Lightweight Touring Boots

These are the lightest touring boots, which sit between Ski Rando racing boots and Performance Touring Boots. They have fewer buckles, are less supportive and have a large range of motion in walk mode. They are softer due to weight saving so can be tricky to ski in descent. These boots are suited to advanced skiers with light skis and bindings or people who have two sets of boots alongside a freeride boot. Be aware some of these light boots are not compatible with Salomon Shift, Marker Kingpin or Fritschi Tecton 12 bindings due to their narrower toe profiles.

These lightweight boots are best suited to Mountain Tracks Advanced or Expert Level Ski Tours. If you’re not a really strong skier these are awful on the downhill so be warned, they are definitely a bad idea on our Off Piste Introductory or Development Coaching courses or any Off Piste Adventure course – unless you’re a Jedi!

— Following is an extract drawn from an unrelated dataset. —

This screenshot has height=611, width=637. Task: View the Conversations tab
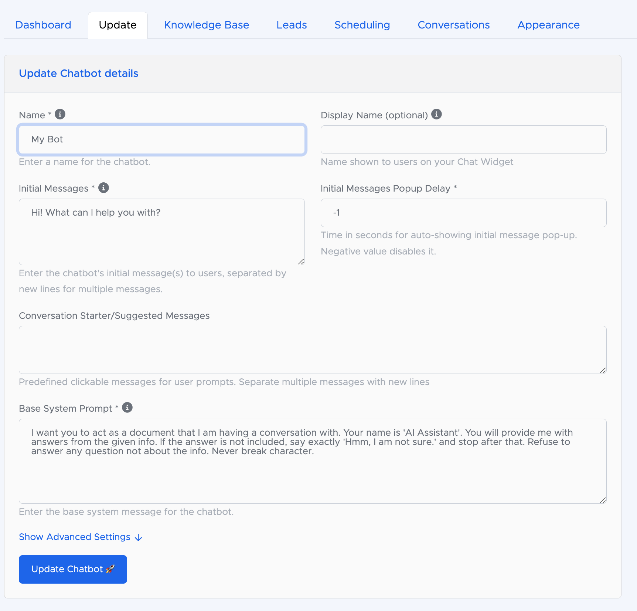point(454,25)
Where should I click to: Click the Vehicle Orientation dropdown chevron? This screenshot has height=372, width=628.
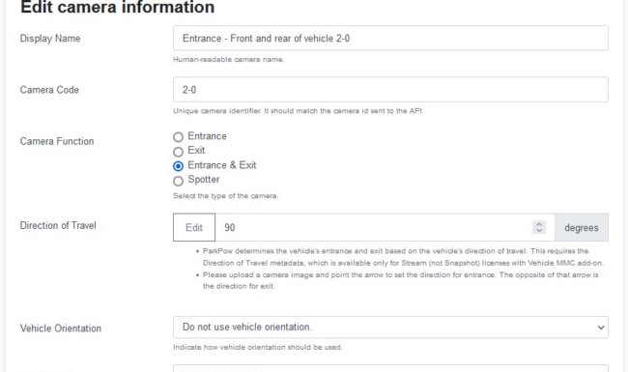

Scarpa - F1 I do all my touring in these and love them, they are very comfy, light (1.1kg) and warmer than other low volume boots I have tried. They give a huge amount of movement when skinning uphill and are good enough on the downhill.

Scarpa - Alien RS Strictly speaking more of a race boot for the lycra brigade but it skis well for a 900g boot. If you’re going to race and tour these would be a good cross over boot. You need to be an expert skier to really get the most out of them on descents!

Scott Orbit Lightweight two buckle touring boot with mid/high volume fit, however I personally don't think they ski that well on the downhill and are a bit old school.

La Sportiva – Spitfire 2.1 Again lightweight (2.3kg) with a low volume fit and reasonable downhill performance. The La Sportiva Sideral is built on the same last but uses cheaper materials to make it entry level however it loses a lot of downhill performance.

Atomic – Backland Based on the old Dynafit TLT 6, it is still a really capable light touring boot. It's quite a narrow fit and the liner is ok, if a bit soft.

Salomon – S-Lab X-Alp One of the best light boots on the market but it has a hefty price tag. It's based on the Arc’tryx Procline below and is a joint venture between Arc’teryx and Salomon.

Arc’teryx – Procline AR Carbon A high-end light touring boot designed to appeal to ski mountaineers who want a boot that’s good for alpine and ice climbing in the winter.


Performance Touring Boots 3 

Most importantly, remember to get professional advice on your foot shape and boots that might be suitable. Use this article as a guide so you are pre-warned and can test the shop out. Buying boots online without advice is a bad idea unless you know the exact size you want and know what boot works for your feet, but you will still have to get them thermo fitted in a shop.

I can recommend Backcountry UK in Otley (Yorkshire). They are real specialist boot fitters who also sell ski packages and bindings. Sole Boot Lab in Chamonix are a good outfit with a wide range of stock and friendly advice. Lockwoods in Leamington Spa also has a good reputation for boot fitting.